I have my Razer Quartz Laptop I can use for video editing – it works just fine – just sent in like eight videos to my boss yesterday. I use Adobe Premiere a lot on this thing – no issues whatsoever…

So REALLY all I REALLY need is a tablet for Photoshop and Illustrator… That’s really about it for work needs… Now did I WANT a tablet I could game and watch videos on? Sure why not? It’s my money and my decision – This tablet is not being paid for by work or chosen by anyone else – but do I REALLY need that? Nope, my Razer computer works just fine still 2 years after purchasing it. – There will come a time where it will need replaced – likely with another Razer – but who knows, possibly with a Microsoft Surface because I loved it so much.

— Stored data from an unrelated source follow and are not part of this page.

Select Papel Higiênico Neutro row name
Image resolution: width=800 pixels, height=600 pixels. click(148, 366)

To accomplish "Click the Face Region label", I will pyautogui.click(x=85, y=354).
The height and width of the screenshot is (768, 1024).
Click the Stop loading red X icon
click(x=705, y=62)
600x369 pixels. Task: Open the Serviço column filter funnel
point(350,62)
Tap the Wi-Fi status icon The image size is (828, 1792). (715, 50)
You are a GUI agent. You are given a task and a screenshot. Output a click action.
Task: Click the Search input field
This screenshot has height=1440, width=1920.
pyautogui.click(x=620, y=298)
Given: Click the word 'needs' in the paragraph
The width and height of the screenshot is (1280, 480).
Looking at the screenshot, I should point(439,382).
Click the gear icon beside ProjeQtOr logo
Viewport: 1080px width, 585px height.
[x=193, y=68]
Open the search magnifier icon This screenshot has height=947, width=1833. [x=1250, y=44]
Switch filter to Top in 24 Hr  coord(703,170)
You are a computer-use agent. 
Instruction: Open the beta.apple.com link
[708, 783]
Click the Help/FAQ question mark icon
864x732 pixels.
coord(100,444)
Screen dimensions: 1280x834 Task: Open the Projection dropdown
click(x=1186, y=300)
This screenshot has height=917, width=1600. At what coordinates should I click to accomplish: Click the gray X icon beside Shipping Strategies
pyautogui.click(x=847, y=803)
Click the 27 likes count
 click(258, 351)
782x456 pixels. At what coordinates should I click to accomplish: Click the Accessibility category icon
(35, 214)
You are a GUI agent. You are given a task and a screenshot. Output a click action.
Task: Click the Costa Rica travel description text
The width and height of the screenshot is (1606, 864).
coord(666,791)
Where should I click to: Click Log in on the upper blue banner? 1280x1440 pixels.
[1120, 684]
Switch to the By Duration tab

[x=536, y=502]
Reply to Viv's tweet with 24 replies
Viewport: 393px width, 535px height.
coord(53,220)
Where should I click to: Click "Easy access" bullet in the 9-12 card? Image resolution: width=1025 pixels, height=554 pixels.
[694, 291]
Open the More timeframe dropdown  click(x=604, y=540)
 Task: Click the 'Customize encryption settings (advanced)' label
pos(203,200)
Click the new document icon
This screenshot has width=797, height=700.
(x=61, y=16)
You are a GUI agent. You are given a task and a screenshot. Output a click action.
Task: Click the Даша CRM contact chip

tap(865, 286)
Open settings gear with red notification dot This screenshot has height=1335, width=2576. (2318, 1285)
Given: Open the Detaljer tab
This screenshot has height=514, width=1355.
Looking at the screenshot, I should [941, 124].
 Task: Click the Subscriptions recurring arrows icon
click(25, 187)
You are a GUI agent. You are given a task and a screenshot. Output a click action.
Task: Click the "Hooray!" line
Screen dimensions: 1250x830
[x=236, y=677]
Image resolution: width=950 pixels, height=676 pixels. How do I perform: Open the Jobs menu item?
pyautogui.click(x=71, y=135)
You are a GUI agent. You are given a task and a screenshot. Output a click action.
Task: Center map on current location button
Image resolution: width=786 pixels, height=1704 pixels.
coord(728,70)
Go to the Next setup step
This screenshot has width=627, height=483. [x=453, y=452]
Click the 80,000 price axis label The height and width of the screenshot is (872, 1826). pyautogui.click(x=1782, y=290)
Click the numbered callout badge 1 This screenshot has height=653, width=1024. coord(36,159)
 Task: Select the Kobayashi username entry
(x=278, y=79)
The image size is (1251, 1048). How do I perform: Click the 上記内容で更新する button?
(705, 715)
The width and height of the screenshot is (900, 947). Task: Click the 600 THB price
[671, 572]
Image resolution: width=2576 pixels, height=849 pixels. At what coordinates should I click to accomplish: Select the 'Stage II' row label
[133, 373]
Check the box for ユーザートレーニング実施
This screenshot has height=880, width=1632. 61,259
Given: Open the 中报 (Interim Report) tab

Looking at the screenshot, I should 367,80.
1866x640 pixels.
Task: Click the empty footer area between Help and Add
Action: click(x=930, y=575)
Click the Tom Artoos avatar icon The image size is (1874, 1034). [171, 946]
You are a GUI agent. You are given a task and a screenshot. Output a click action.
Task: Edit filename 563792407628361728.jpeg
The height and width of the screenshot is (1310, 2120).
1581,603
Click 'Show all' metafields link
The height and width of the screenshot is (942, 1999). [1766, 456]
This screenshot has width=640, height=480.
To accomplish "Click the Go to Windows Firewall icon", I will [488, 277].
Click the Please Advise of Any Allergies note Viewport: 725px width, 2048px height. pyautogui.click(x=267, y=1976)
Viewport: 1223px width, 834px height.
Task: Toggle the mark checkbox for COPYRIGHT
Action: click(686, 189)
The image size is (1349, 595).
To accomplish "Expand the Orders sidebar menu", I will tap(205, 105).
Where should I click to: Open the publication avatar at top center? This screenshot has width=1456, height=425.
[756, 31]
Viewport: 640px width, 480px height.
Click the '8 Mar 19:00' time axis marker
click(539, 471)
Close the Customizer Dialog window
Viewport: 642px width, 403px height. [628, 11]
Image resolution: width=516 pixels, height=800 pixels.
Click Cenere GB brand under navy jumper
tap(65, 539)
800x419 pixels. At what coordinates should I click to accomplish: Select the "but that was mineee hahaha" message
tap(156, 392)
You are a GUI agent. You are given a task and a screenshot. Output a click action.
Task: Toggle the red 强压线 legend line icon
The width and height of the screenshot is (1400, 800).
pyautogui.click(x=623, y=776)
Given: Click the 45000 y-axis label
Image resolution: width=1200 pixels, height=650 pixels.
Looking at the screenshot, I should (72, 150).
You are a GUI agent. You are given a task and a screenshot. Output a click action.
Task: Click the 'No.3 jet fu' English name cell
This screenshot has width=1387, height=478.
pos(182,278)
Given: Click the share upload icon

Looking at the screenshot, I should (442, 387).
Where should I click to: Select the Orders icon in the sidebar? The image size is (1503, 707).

So I compromised… I didn’t need the ultimate best Surface configuration – although I wanted it, sure… needs vs wants… Instead what I ordered was the entry level-ish Microsoft Surface Studio Laptop, an I5 instead of an I7. I honestly don’t know/remember if it had Nvidia graphics or if it has Intel graphics, 16GB RAM, and down from 2 TB of space to just 512 SSD – Adobe can save everything in the cloud anyways. It originally was priced around $1,800 but due to President’s Day sales – ending today – Best Buy had this model for $1,500 – making it actually cheaper or same price as – strangely the one even more entry level beneath this with like 256 GB SSD – so yeah not a bad catch – and about the same as what I paid for the IPAD Pro…

Now is it going to break again and the pen just mysteriously die? That I do not know – and naturally if that happens – my opinion of Microsoft Surface will turn from one of love to one of hate – but let’s just hope something was wrong with my old one – and fingers crossed it was a one-off issue. Despite the people complaining about dead pens all over google search results when I was trying to troubleshoot mine – like 5 million search results… sush – shhhhsssh – don’t listen to those bad people *pets the pretty little Microsoft Surface Laptop Studio*

2 thoughts on “The Real Reason I’m Returning My IPAD Pro”

  1. I had no idea you couldn’t run Adobe Creative Cloud on an Ipad Pro, what’s even the point lol? Mac is also pretty bad when it comes to gaming too…

    1. I agree. The mobile app versions are not the same and missing many features. Especially the video editing software Adobe Premiere Rush is quite lacking compared to Adobe Premiere Pro. But even the Photoshop and Illustrator versions on IPAD are still missing features of their Desktop counterparts. I love my Microsoft Surface Laptop. It can work as a Tablet or Laptop and runs all the windows programs, including a lot of games, as well as graphic design tools.